Another thing to consider is if primary (and secondary) and tertiary audiences can be at odds. That is to say, perhaps they have such different needs that shaping a document to suit one actually makes it less suited for the other. We might think about the Rumsfeld memo in this context. Is it possible that the kind of language and arrangement strategies that make the document effective for primary and secondary readers also makes it alienating for tertiary readers? To be specific, the book points out that the leaked memo caused a minor controversy because its content was at odds with what the administration was saying publicly about the global war on terror. However, perhaps this difference is the very thing that makes such memos work for their primary and secondary audiences. If the memo repeated the public line, which apparently was erroneous, would the primary and secondary readers feel that it was wasting their time? They are probably aware of the realities of the situation, so it perhaps would be insulting to incorporate content that these audiences know is false. Indeed, if we look at the language choice in the memo, there are a lot of acronyms (DoD, USG) and specific persons and groups (Hekmatyar, Ansar Al-Islam) that would not be familiar to tertiary audiences.

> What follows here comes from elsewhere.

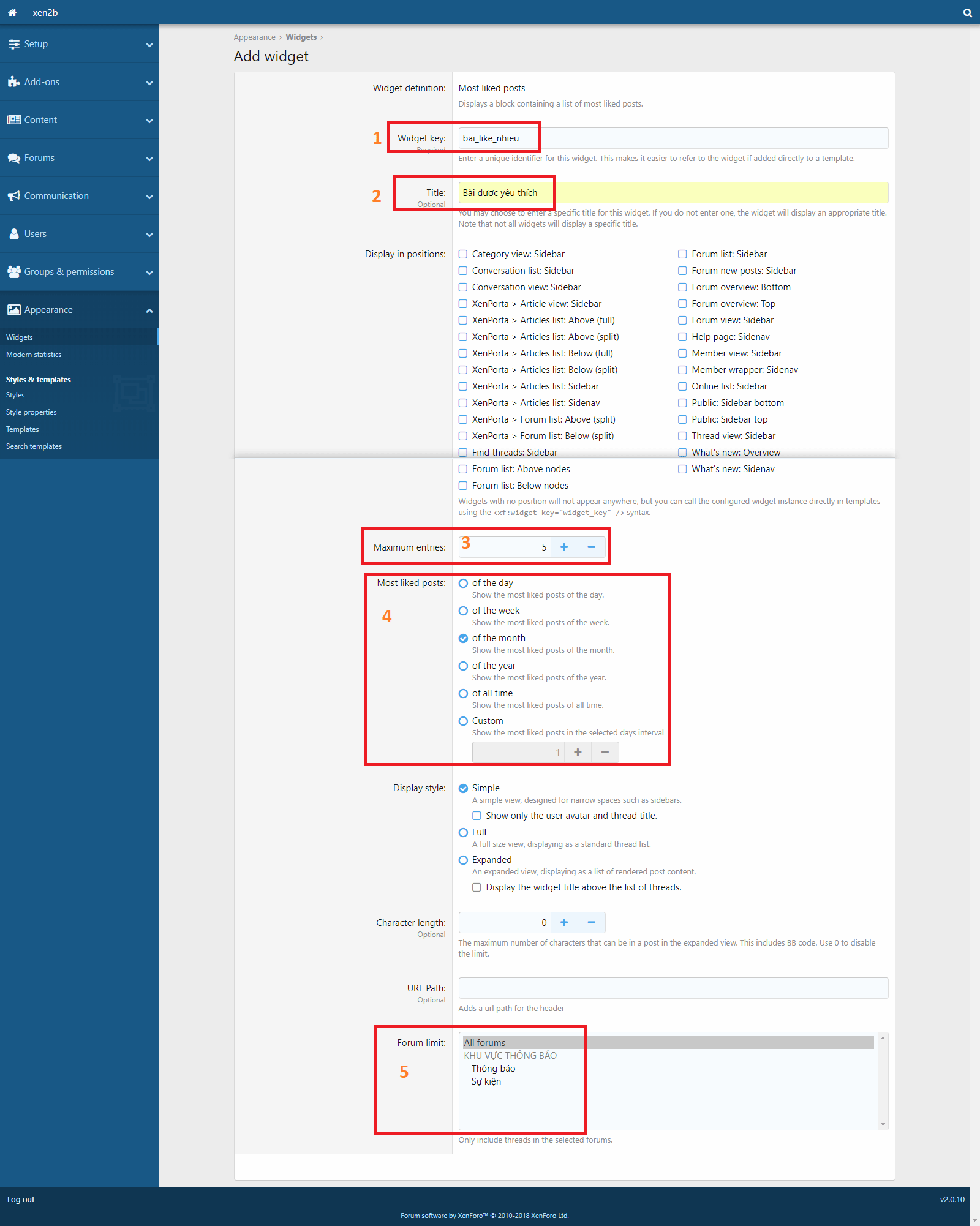
Task: Open Style properties in sidebar
Action: pyautogui.click(x=31, y=412)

As such, it seems like this language is almost like a password or secret handshake to let the primary and secondary audiences know that this material is for them—that they are all in on it and know some things that other people don't. This technique of separating the memo's primary and secondary audiences apart from the masses may have the consequence of alienating tertiary audiences, which is apparently exactly what happened when the memo was leaked. This raises an interesting question: should we write documents like Rumsfeld's that perhaps work very well for primary and secondary audiences but run the risk of failing for tertiary audiences (if they are encountered unexpectedly), or should we always be mindful that anything we write might somehow get out, so we should always produce documents that work for tertiary audiences, even if this means weakening our documents' effectiveness for primary and secondary ones?

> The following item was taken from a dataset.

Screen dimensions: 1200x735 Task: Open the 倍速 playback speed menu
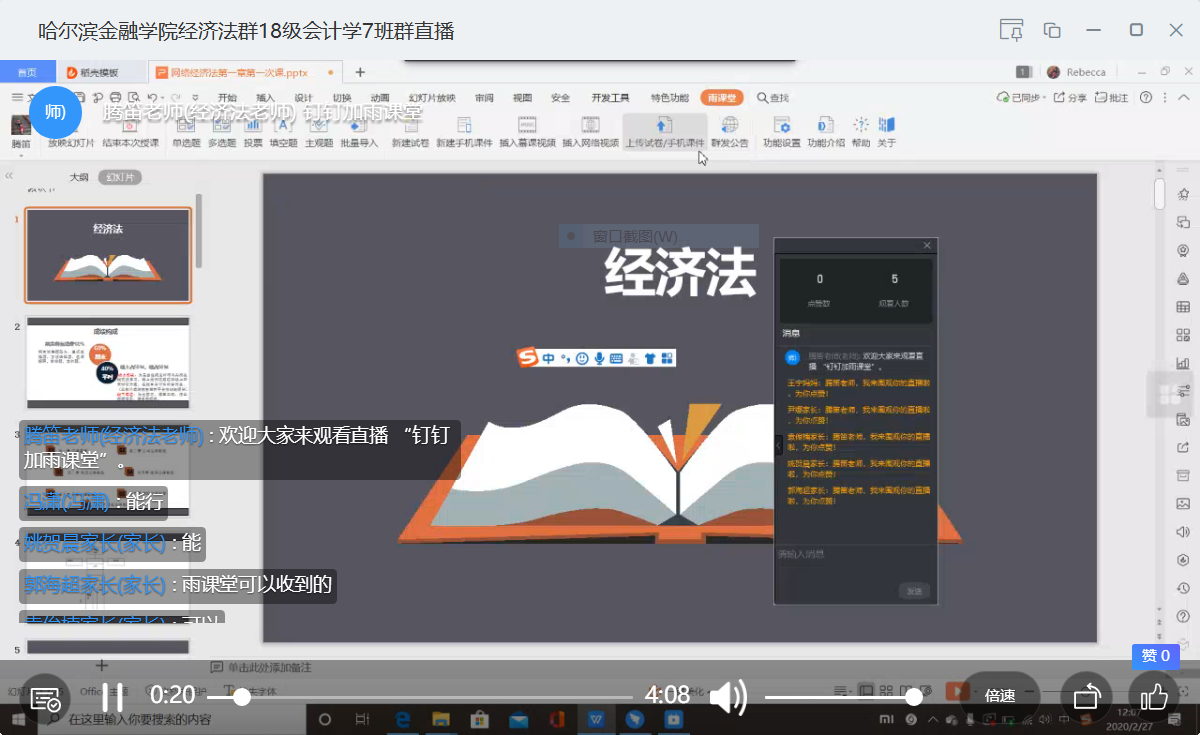pyautogui.click(x=1000, y=696)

Importance of tertiary audiences
I think the importance of writing for a tertiary audience mostly depends on the sensitivity of the information. When this information is very sensitive, such as in the letter from Rumsfeld, it may be better to write separately for the primary/secondary audiences and for the tertiary audience. This way you can tell each separate audience what you want them to know, such as Rumsfeld releasing certain information to the media and then writing private letters to his primary audience. However, this changes the tertiary audience into the primary audience for a separate piece and there is still the risk of the primary document leaking out. I think in some cases it is impossible to keep the tertiary audience in mind and still get your point across to the primary audience. Unfortunately, there are no written rules specifying when the tertiary audience is more important, so this should be decided on a case-by-case basis as these types of things exist on a continuum and cannot be accurately measured.